Courtesy of PeacockInvestigator Pat McKenna seen in Peacock’s ‘Casey Anthony: Where the Truth Lies’
The docuseries also alleges that George had an affair during the trial. The woman he allegedly had an affair with took the stand during the trial and said that he “unburdened himself” to her, saying out of nowhere, “it was an accident that snowballed out of control”—presumably talking about Caylee’s death.
Casey also says that George made comments about Caylee that made her uncomfortable. In a speech during Caylee’s funeral, he described in detail the smell of her hair and how a hug from a child “gets him excited like no other.” He took the stand and remembered exactly what Caylee was wearing the day she disappeared, but not what Casey or his wife were wearing.
An investigator revisits the case
John Allen, who was a sergeant at the Orange County Sheriff’s Office during the time of Caylee’s case and supervised the investigation, is adamant about Casey’s guilt throughout the entirety of the series. His reasons include that she lied about who had Caylee at the time of her disappearance and where she worked, but also because the evidence was stacked against her. “I think she killed her daughter, and I think she didn’t want to get caught,” Allen says.

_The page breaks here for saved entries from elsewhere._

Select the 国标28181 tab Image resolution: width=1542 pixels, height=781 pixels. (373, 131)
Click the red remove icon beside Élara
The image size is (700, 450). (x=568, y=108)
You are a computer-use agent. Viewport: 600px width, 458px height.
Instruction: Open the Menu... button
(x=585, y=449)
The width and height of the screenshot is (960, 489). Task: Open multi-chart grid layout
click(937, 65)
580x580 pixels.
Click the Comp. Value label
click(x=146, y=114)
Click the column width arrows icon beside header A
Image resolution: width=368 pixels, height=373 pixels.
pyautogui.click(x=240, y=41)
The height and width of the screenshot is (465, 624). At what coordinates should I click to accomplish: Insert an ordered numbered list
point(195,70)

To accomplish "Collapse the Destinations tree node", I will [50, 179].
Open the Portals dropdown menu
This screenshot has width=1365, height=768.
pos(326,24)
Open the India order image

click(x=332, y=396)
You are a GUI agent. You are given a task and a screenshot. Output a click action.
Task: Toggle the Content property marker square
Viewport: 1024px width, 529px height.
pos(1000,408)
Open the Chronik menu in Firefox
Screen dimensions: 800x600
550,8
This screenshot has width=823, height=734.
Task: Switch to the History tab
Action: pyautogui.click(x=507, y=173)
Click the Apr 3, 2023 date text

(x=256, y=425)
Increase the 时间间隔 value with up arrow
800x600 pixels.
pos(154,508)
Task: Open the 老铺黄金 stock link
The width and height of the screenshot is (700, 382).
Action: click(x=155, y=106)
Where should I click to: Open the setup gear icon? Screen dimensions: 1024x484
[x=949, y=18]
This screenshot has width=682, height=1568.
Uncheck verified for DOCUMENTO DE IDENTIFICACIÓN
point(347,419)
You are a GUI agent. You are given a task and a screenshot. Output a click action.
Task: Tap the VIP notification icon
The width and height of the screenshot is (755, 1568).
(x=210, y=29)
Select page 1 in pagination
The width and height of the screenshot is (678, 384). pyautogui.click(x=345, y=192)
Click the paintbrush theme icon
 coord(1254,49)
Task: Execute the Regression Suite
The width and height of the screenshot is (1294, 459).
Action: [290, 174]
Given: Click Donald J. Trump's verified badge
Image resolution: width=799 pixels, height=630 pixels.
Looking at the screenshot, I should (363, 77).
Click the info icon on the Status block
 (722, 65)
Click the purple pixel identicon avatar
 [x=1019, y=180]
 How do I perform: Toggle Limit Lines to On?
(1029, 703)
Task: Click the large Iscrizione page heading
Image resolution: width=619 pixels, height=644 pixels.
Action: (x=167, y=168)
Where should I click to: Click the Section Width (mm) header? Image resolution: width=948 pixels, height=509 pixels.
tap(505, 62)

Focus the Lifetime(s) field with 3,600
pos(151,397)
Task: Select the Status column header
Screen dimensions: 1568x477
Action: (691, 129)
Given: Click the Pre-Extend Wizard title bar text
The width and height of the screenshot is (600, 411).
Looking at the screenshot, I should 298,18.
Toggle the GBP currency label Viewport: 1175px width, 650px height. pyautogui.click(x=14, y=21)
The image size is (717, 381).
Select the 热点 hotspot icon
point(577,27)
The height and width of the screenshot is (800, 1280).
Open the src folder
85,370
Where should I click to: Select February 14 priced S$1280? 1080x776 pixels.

Throughout the docuseries, the audience is presented with evidence and accusations that overwhelmingly point a finger at George, who is a former police officer. In the last episode, Allen states that he believes George “had nothing to do with [Caylee’s death].” The interviewer then asks if George had ever lied to Allen, to which he responds, “Yeah, at different points and times.” Then he adds, seemingly forgetting about his reaction to Casey’s lies, “But being a liar doesn’t make somebody a murderer.”
What could happen next?
With the docuseries seeming to point a finger at George Anthony, viewers may come away wondering whether the case could be reopened. According to a legal website, Florida does not have a statute of limitations for murder. Many, including those who believe in Casey’s innocence, like her former boyfriend’s roommate Tony Lazzaro, as well as those who believe she is guilty, would like to see the case reopened.